● **Working data**

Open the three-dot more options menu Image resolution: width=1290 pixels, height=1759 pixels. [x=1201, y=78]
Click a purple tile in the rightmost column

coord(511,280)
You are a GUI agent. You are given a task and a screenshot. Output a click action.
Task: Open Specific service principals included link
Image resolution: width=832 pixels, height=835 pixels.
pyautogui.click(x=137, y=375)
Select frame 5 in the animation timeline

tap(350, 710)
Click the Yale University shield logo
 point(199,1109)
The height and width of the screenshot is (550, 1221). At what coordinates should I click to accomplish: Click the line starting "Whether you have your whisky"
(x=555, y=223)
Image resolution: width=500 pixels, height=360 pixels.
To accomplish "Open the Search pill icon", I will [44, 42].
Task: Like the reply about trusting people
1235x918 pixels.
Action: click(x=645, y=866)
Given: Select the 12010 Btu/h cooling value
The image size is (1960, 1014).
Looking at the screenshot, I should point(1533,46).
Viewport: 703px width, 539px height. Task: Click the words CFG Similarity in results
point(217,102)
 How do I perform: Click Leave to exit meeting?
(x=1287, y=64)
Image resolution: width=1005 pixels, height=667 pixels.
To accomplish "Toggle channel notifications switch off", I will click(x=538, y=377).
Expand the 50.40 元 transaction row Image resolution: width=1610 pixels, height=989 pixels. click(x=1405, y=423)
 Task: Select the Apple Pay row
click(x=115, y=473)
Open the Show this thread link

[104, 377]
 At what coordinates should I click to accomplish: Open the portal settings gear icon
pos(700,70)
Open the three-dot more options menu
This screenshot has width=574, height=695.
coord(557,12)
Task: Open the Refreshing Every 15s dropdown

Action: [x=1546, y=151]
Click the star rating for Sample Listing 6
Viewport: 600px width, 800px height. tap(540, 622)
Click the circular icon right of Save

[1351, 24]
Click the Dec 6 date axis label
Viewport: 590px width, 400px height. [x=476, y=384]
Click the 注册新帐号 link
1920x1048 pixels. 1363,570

● **What is expected**
Count the lines in the records above that hold the word "three", and give only that number.

● **Expected answer**
2